But I would be lying.
My feet strolled to the refrigerator. My hand poured the liquid into the glass. My mouth took the drink, as my mind never realized one gulp turned into four swallows as I stared sadly at the glass thinking it had sprung a leak. So I went back to the refrigerator for a refill.
Over and over and over and over and over again . . .
How could anyone deny the taste? So sweet, it brushes the lips. So tart, it lurks on the back of my tongue tantalizing taste buds and lingering in its goodbyes as it slips down my throat. And the little surprise droplet, lurking at the corners of my lips, trying to skirt my seeking fingers as it makes a run across my chin seeking refuge along my shirt collar.

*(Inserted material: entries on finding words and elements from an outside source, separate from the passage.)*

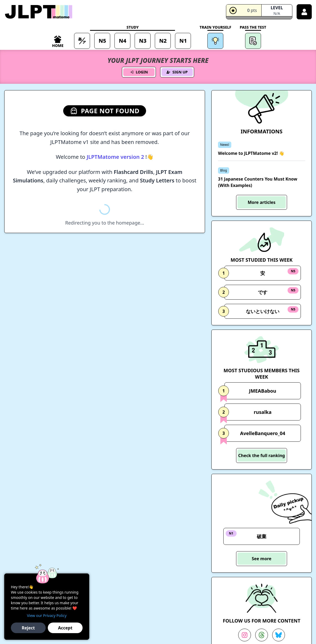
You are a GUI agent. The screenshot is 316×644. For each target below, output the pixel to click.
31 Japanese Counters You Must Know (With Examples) (258, 182)
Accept (65, 628)
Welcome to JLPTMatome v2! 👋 (251, 153)
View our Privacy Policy (46, 615)
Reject (28, 628)
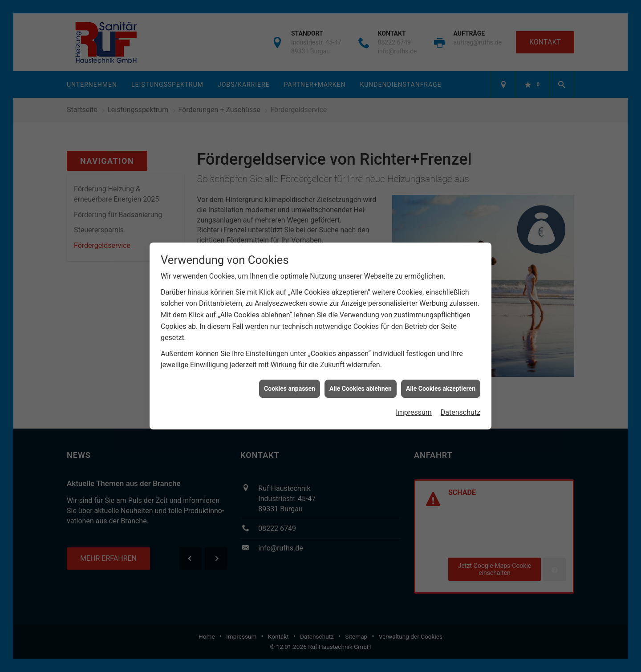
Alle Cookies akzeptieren (441, 384)
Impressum (414, 408)
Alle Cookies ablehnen (361, 384)
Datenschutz (460, 408)
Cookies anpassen (289, 384)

Don’t think twice that I would not suck it out the fabric. I have done so. I SAID I HAD DONE SO! WHY CAN I NOT TAKE PRIDE IN THAT? I SHOULD TAKE PRIDE IN THOSE THINGS I ENJOY AND INDULGE IN!
No, I can’t. Look upon those who overindulge in their cravings. Look at the pain in their eyes wishing for the willpower to stop. The desperateness in shaking hands as their bodies become wasted because their obsessions have taken over their entire lives. The fetid breath wafting from bloated stomachs as they sink to the floor wanting an end and never realizing they have always had that power to stop - if only they would admit to their addictions.
Hello, my name is Michelle Hickman and I have a drinking problem. I need to stop. I need to slow down. I need another drink because the doctors have convinced me that a glass a day is good for the body. Then, to protect themselves from impending malpractice lawsuits, the doctors make a disclaimer to always drink in moderation.
My name is Michelle, and I am addicted to DOLE STRAWBERRY KIWI JUICE.
The first step in quittin’ is admittin’. And I will stop this post now, because my glass is empty again.